We unfortunately live in a society that continually splits the disabled community into two camps: the inspirational superheroes, ‘overcoming’ their ‘limitations’ to climb mountains and win Paralympic medals, and The Rest: the ones seen as benefits scroungers, as the ones ‘who don’t help themselves’, the ones who are a drain on society. All of these ideas are helpfully perpetuated by the media, as was delightfully demonstrated in the reporting of the Undefeatable campaign that I saw.
There’s a remarkable lack of awareness of the grey area: the fact that disability is often fluctuating and highly individualised. There are any number of factors that influence a person’s condition and their subsequent capabilities, something which consistently goes unacknowledged among the non-disabled public.
“Do people really think that the idea of exercising or getting more active simply hasn’t occurred to disabled people?”
Do people really think that the idea of exercising or getting more active simply hasn’t occurred to disabled people? Do they think it’s purely a choice, or down to sheer laziness, that those with long-term conditions are often not as visibly active? Did they really think that preaching about what we should be doing, as if they knew more about our own lived experiences than we do, was really the answer?
For me personally, I’m proud of how I’ve adapted to life with my chronic illness, but nothing will ever fill the hole that ballet left. It was and still is a huge part of my identity and to-date, nothing has come close to replacing it. I will never not crave the satisfaction of reaching a new personal best, or the roar of applause after nailing a performance, or the euphoric feeling of endorphins coursing through your body after an intense workout. If I genuinely thought there was an affordable, and (most importantly) safe and sustainable option out there that meant I could one day experience this again, I would take it in a heartbeat. And despite my current stance on this campaign, I’m by no means resistant to being convinced otherwise.

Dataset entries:
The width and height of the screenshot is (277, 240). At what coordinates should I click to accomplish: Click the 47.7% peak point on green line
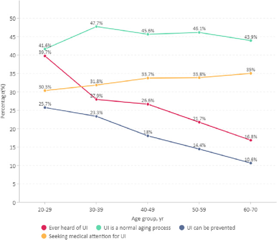pos(96,27)
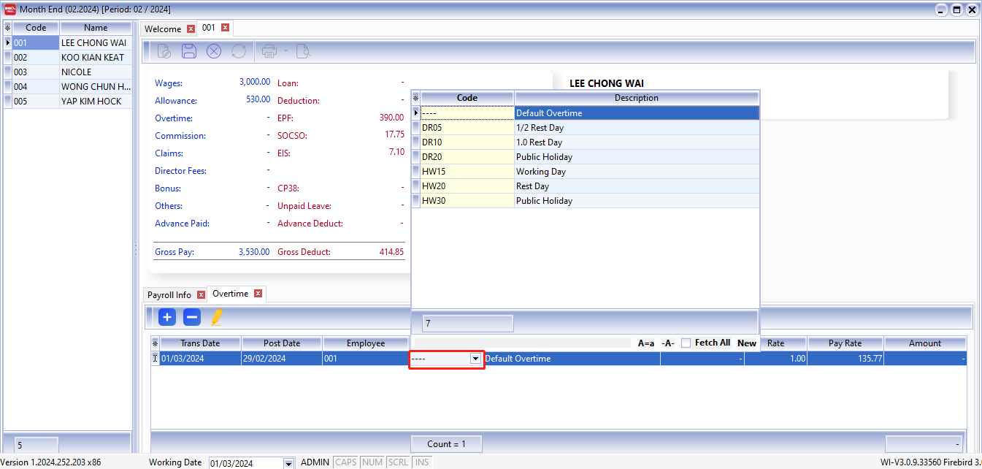Add a new overtime row with plus icon

[167, 317]
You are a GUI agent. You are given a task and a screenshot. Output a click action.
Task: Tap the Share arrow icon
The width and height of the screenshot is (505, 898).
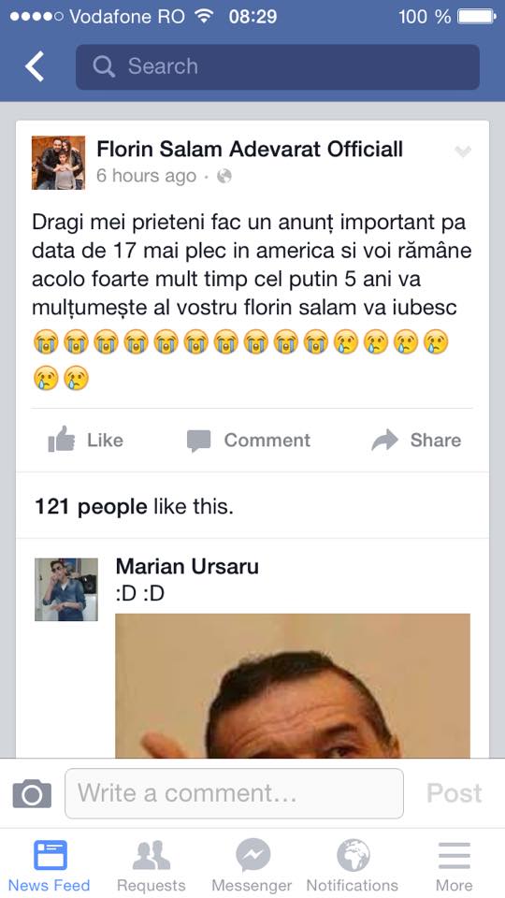click(x=384, y=440)
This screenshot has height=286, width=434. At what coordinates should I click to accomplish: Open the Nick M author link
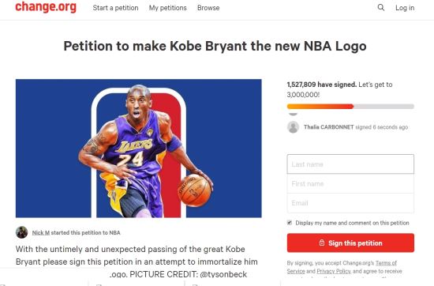41,232
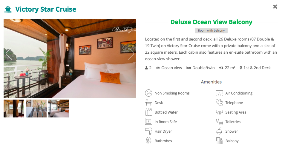The image size is (282, 158).
Task: Click the In Room Safe icon
Action: (x=148, y=122)
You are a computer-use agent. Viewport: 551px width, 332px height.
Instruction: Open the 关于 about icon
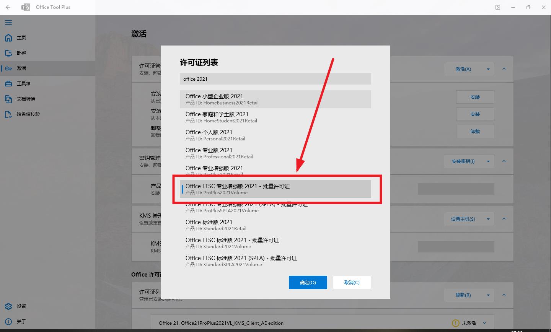pyautogui.click(x=8, y=321)
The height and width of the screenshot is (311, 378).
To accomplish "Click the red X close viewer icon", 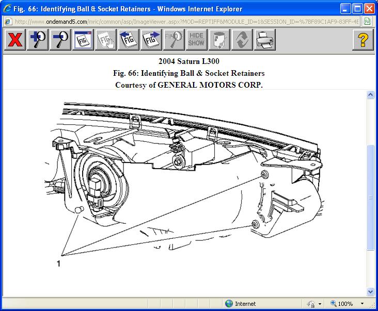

Work task.
In the passage on disability, please switch "society" to "culture" and give the part between "We unfortunately live" and "that I saw.", inclusive. These records were taken from a separate source.

Answer space.
We unfortunately live in a culture that continually splits the disabled community into two camps: the inspirational superheroes, ‘overcoming’ their ‘limitations’ to climb mountains and win Paralympic medals, and The Rest: the ones seen as benefits scroungers, as the ones ‘who don’t help themselves’, the ones who are a drain on culture. All of these ideas are helpfully perpetuated by the media, as was delightfully demonstrated in the reporting of the Undefeatable campaign that I saw.